Review: IMAX Deep Sea 3D
Yesterday, I attended a preview screening of Howard Hall’s Deep Sea 3D in London, along with some of the biggest names in British underwater photography. The turn out reflects the very high esteem in which HH is held over here.
I am no film reviewer, and I’m much more used to reviewing camera kit, but since I have been lucky enough to see this fantastic film I thought I’d share my views.
Deep Sea 3D is a 40 minute total immersion into the underwater world. With charismatic stars including Green Turtles, Giant Pacific Octopus, Mola mola, Mantas, sharks and even a Bowhead Whale, the film is first class family entertainment. A favourite sequence is on cleaning stations, culminating with a classic sequence at Turtle Spa. The narration, provided by Johnny Depp and Kate Winslet is engaging and informative, and continues the family theme with the two of them bantering like brother and sister.
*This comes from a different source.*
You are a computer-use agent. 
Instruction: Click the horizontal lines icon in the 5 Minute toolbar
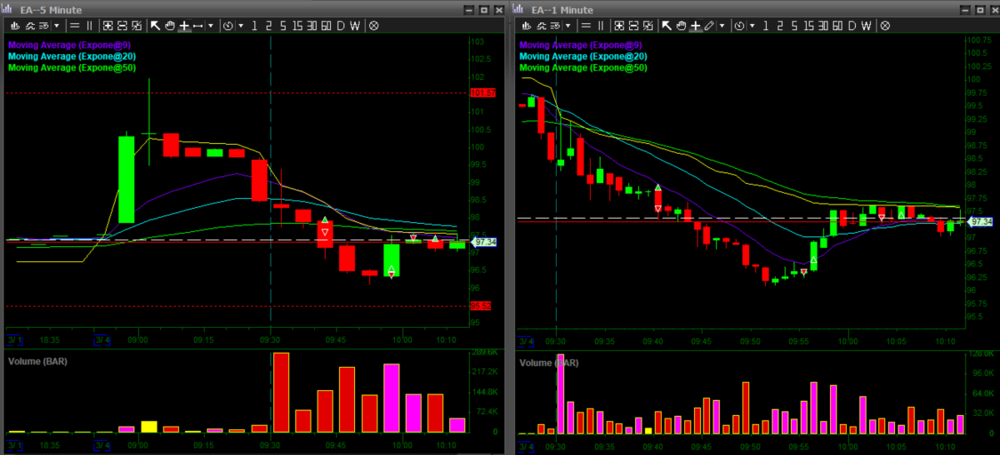[x=76, y=25]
The film is full of classic HH trademarks, such as perfectly observed and edited behavioural sequences and beautiful underwater seascapes that look unbelievably real in 3D (you really have to see them for yourself). Fans of HH’s work will no doubt recognise many of the locations. It is a sensible approach as it is the technology that really shows these scenes in a completely new way.
Hall also shows excellent sensitivity to his IMAX medium. The shooting style for a 20mx26m IMAX screen is clearly different to shooting for TV. At this scale you have the space to allow the events to unfold on the screen. As an underwater photographer it makes you want to grab your camera and swim off into the scene and get snapping. The filmmakers’ skill is most apparent in their ability to transform invertebrates into movie stars!
Perhaps my favourite aspect was the way the director handled the environmental message of the film. Many films are either too heavy handed and turn off the audience, or ignore the serious threats facing the ocean. Deep Sea 3D presents it message pitch perfect. The film first allows you to get to know the creatures, to become captivated by their quirks and to realise how interdependent their lives are, before mentioning the devastating impact of over-fishing towards the end of the film.
This is obviously a film that all underwater photographers must see, and more importantly they should take the whole family. There can’t be a better way to get to know the ocean without getting wet.
Deep Sea 3D opens at IMAX cinemas in the USA, Canada and the UK from the 3rd March.